As I went through my annual fact-checking ritual, I found once again the reasons I was able to sleep again last time, with peers arguing for a much more gradual process of climate disruption, and the surprising response from Gaia: methane-eating bacteria populations seem to increase every time methane bubbles do.

One of the articles that popped up from an online search really caught my eye. A contributor to Skeptical Science, a site that debunks climate prediction errors (Wadhams has been cited twice before) made the point that, despite the fact that Wadhams was an "alarmist" whose claims needed to be tempered, he was nevertheless a "respected scientist," and that climate deniers were far more egregious in the damage they did. So, the writer argued, the site needed to work much more vigorously at countering their falsifications than scientists like Wadhams.

I still live far from where most of the climate disruption occurs, and it is hard to remember on a mild summer day in the southern mountains that we are encountering tipping points that make a mockery of humanity's slow awakening and politicians' gradualist approaches (I include the Green New Deal). Wadhams and folks like him remind us that the stakes are huge, and that time is of the essence.

One of Wadhams' claims is that the jet stream, driven by the polar vortex, will likely collapse within five years (a factor in his 2026 warning), bringing a wave of heat from the Equator to the North Pole. This would exacerbate the already rapid warming of the Arctic, now averaging more than 3C, versus 1C for the planet, and all the processes driven by that warming. (Last spring, there were spikes in spring temperature in Siberia 35C above average, with the average daily temps up to 20C higher than average for the Arctic overall.) One of the biggest concerns is the effect upon the mid-northern latitudes, humanity's breadbasket. Instead of the gradual shift northward of the grain belt predicted by the IPCC, such an event would effectively end grain production overnight, due to the huge, sudden increase in temperature.

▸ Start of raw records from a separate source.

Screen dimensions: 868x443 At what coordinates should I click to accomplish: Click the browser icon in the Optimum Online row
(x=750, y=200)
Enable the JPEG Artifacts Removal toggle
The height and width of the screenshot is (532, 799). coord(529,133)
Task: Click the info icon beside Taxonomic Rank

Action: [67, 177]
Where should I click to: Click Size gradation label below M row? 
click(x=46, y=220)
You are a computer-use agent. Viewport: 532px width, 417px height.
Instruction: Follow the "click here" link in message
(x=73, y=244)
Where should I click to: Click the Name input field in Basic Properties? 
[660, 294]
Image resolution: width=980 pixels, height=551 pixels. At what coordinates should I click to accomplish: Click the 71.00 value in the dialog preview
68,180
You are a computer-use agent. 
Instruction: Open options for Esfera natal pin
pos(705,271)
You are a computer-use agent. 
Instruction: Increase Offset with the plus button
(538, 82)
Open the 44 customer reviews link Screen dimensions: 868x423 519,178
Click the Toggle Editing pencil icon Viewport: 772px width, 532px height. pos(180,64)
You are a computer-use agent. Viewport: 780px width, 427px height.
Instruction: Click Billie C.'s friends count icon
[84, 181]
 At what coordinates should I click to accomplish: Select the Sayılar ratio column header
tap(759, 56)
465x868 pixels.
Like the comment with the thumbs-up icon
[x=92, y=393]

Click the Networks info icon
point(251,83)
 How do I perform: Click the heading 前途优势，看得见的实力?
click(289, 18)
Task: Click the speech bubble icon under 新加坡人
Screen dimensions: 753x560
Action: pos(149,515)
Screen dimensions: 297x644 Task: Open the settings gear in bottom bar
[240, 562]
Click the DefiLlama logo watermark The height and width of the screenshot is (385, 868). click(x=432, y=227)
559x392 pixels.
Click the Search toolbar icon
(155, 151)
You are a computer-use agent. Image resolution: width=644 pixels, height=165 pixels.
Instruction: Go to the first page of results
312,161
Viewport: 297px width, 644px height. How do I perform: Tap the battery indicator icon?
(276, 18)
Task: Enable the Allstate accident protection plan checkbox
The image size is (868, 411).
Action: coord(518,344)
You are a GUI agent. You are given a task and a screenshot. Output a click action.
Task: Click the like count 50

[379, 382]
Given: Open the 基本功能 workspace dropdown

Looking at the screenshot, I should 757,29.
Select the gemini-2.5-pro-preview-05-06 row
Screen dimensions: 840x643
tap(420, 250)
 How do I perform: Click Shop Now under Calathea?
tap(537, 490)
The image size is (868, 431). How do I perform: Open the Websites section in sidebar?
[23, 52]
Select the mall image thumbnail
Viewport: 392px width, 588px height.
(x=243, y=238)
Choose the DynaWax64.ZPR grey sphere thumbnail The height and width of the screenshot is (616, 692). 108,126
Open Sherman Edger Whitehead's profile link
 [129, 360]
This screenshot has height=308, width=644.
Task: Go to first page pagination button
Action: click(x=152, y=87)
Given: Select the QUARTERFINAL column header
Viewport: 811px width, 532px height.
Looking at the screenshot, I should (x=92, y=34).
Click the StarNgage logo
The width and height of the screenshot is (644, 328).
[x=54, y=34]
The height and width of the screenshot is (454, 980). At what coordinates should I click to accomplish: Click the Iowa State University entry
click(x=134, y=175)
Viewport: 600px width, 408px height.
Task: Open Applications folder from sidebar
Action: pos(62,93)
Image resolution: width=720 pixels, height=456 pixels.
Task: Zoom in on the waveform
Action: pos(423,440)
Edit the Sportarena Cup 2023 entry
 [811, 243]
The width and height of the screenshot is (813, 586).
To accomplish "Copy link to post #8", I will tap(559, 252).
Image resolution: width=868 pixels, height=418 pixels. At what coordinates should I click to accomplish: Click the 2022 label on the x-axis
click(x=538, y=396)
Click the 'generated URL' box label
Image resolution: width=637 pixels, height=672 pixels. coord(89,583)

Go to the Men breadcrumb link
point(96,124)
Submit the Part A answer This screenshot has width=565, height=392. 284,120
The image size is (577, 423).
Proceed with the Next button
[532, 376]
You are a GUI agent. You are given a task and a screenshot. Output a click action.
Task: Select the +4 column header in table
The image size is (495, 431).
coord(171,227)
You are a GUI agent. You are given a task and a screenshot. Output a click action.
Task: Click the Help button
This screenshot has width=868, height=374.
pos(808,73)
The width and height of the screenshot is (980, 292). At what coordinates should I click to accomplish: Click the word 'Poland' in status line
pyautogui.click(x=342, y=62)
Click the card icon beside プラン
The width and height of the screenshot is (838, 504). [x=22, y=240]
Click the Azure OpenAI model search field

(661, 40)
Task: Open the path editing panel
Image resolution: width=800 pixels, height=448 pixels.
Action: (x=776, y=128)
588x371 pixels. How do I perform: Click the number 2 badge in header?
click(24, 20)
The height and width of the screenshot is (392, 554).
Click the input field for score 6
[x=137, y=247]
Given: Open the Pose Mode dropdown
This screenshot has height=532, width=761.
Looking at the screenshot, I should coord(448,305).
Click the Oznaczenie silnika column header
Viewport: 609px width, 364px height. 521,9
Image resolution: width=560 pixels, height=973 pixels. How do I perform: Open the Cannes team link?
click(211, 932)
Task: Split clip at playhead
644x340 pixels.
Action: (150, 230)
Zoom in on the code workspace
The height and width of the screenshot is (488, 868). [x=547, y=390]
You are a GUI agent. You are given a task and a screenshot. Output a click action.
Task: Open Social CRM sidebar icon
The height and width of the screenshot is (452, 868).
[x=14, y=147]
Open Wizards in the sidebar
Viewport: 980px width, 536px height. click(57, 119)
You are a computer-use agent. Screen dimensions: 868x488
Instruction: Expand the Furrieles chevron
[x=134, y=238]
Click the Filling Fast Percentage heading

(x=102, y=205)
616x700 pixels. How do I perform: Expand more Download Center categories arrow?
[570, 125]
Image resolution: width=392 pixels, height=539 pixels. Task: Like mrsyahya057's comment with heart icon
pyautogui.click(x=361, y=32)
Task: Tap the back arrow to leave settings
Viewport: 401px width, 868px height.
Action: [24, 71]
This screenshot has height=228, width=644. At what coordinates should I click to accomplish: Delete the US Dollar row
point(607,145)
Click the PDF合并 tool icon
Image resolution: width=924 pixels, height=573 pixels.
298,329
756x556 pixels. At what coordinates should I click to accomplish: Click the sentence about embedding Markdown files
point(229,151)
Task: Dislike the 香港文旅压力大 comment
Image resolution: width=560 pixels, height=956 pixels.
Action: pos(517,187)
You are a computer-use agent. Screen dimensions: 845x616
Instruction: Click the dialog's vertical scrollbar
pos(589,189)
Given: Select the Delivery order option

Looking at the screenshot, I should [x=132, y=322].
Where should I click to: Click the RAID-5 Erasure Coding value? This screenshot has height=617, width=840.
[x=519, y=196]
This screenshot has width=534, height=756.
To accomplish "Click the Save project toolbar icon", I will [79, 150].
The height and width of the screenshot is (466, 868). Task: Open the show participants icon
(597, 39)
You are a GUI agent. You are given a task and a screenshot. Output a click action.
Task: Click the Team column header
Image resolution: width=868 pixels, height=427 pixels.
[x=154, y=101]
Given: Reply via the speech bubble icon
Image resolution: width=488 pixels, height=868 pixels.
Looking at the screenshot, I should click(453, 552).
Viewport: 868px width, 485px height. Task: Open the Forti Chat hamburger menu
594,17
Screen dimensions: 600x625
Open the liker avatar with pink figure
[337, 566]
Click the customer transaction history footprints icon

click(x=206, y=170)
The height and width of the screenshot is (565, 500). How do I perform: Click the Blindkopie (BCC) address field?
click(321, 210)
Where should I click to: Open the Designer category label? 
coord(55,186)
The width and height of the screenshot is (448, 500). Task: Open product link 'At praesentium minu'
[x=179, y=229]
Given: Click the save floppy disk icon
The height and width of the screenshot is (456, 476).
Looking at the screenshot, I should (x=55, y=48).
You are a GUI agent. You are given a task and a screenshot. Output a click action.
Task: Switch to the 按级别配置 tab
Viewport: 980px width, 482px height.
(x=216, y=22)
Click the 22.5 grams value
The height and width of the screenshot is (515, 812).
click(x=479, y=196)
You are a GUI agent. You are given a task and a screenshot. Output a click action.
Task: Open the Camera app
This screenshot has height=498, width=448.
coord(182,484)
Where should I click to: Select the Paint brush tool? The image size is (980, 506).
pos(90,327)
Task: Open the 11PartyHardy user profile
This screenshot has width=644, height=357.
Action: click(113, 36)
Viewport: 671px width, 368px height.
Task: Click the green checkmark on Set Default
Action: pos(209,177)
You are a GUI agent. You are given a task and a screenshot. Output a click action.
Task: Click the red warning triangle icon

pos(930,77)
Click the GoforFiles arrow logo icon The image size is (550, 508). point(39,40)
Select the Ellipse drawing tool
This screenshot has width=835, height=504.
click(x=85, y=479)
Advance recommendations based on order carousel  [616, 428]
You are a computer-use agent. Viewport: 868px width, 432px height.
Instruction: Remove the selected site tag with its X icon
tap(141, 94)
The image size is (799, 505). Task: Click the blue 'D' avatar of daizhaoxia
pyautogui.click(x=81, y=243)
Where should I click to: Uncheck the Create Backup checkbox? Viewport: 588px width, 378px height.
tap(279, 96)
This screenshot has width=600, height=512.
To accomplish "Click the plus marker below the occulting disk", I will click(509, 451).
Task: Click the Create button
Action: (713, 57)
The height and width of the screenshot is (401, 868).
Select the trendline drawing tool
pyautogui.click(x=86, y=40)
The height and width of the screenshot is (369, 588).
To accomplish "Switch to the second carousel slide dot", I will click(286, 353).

My searches to corroborate this position, however, have found nothing to support Wadhams' assertion. Climate modeling once predicted a tightening of the polar vortex, moving closer to the north pole. Then scientists started using a "gray radiation scheme," which omits the effects of water vapor and clouds, which reflect incoming radiation. This model predicted that the jet stream would shift towards the Equator, which is what we have observed in recent years, the telltale wobble that has led to extreme weather events, of both hot and cold. Last spring, Arctic temperatures were far warmer than in Europe, which has unusual cold temps and snowfall.

But the most recent research corroborates a shift of the jet stream northward (wobble continuing, because it continues to weaken), by employing a "simple four-factor long wave radiation scheme" that re-incorporates the effect of water vapor on the system. (Question: why in the world would scientists ever leave out such a huge factor???)

What I gather from a 48-hour review of a dizzying amount of information is that climate science is exceedingly complex, and that predictions like those from Wadhams are perilous. As for the effect to date on grain-growing, the net effect up to 2016 has been to increase corn yields in the American Midwest (as predicted in early studies of climate change), due to more rainfall. This spring, however, catastrophic flooding has prevented farmers from planting. Jet stream wobbles mean that the uncertainties associated with farming are amplified, but it is not leading clearly - at least not yet - to a breakdown of the polar vortex altogether.